Filme sobre Shakespeare na Netflix é uma das mais belas leituras da vida do autor mais famoso de todos os tempos Robert Youngson / Sony Classics

Filme sobre Shakespeare na Netflix é uma das mais belas leituras da vida do autor mais famoso de todos os tempos

Kenneth Branagh é um apaixonado intérprete de William Shakespeare e já esteve envolvido em, pelo menos, seis projetos cinematográficos em torno do escritor. Em “A Pura Verdade”, ele tenta reconstruir ou imaginar períodos desconhecidos da vida do bardo, reabrindo segredos e traumas de sua família em três linhas temporais.

Mas o filme aborda mais intimamente sua relação com as filhas e a dor da perda do filho Hamnet, morto aos 11 anos, sob condições misteriosas. Aliás, o que não há de misterioso sobre Shakespeare? Embora seja o escritor mais famoso do mundo, sua vida é um completo enigma. Não há muitas certezas sobre nada, inclusive sobre a autoria de suas próprias histórias.

Dono de títulos brilhantes, como “Romeu e Julieta”, “Hamlet”, “Enrique VI”, Rei Lear” e “Otelo, o Mouro de Veneza”, ainda hoje há dúvidas se Shakespeare realmente foi a mente por trás das peças que foram eternizadas através da literatura. Embora existam algumas pessoas que dediquem suas vidas a estudá-lo, as várias contradições que o rodeiam tornam as verdades sobre ele nebulosas demais para serem desvendadas.

Sabe-se que seu pai foi um luveiro de sucesso, que pôde bancar durante boa parte de sua vida estudos para prepará-lo para a universidade. No entanto, falido quando o filho era um adolescente, Shakespeare teve de deixar a escola e jamais chegou a iniciar ensino superior. O escritor se casou com Anne Hathaway (que não é a atriz, obviamente por viverem em séculos diferentes) quando tinha apenas 18 anos, enquanto ela tinha 26. O casal teve três filhos, sendo eles, Susanna e os gêmeos Judith e Hamnet.

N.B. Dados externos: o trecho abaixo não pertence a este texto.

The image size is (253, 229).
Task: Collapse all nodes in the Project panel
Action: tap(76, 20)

Por cerca de dez anos, não se sabe o que houve na vida do autor ou de sua família. Os próximos documentos são datados de 1592, quando ele começou a trabalhar no teatro. Sempre ocupado com o trabalho, Shakespeare viveu longe de sua família e não estava por perto quando Hamnet faleceu repentinamente. Em “A Pura Verdade”, que é um filme muito subjetivo e por vezes contemplativo, sugere que o menino tenha morrido de peste bubônica ou que ele tenha se afogado em lago próximo de casa.

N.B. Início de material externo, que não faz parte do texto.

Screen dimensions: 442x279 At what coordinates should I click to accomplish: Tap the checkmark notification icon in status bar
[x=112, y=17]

Fato é que a perda de Hamnet foi extremamente traumática para toda a família. Mas o roteiro de Ben Elton, em sua própria leitura da vida do escritor, conta que Shakespeare não demonstrou seu sofrimento imediatamente, mergulhando em sua escrita e, só no fim da vida, quando aposentou a caneta, entrou em um luto profundo e tardio, chegando a ser visitado pelo espírito ou pela lembrança do filho. E, então, sob a pele de Kenneth Branagh, que além de interpretar o bardo também dirige o filme, vemos como ele encara a dor da perda do menino, a quem nunca conheceu realmente. É um misto de tristeza, culpa e orgulho. As cenas escuras, iluminadas apenas com luz de velas e a ambientação bucólica e melancólica nos fazem mergulhar mais profundamente em suas emoções.

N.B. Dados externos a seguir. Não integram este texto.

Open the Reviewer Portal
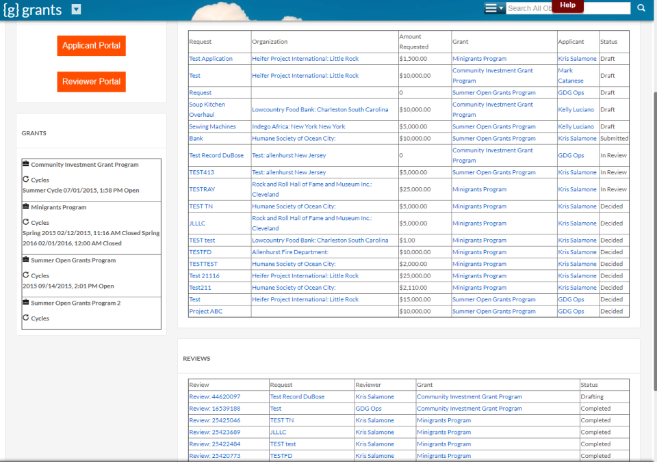The height and width of the screenshot is (462, 657). click(91, 81)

Shakespeare vê o menino como uma cópia sua. O único de seus filhos a herdar sua genialidade, astúcia e articulação para as palavras. Mas, para seu desapontamento, os textos que o menino lhe mostrava como seu eram, na realidade, de sua irmã gêmea, Judith. No entanto, o pai, que seria quase um misógino (até por conta do conservadorismo de sua época), jamais reconheceu o talento da filha.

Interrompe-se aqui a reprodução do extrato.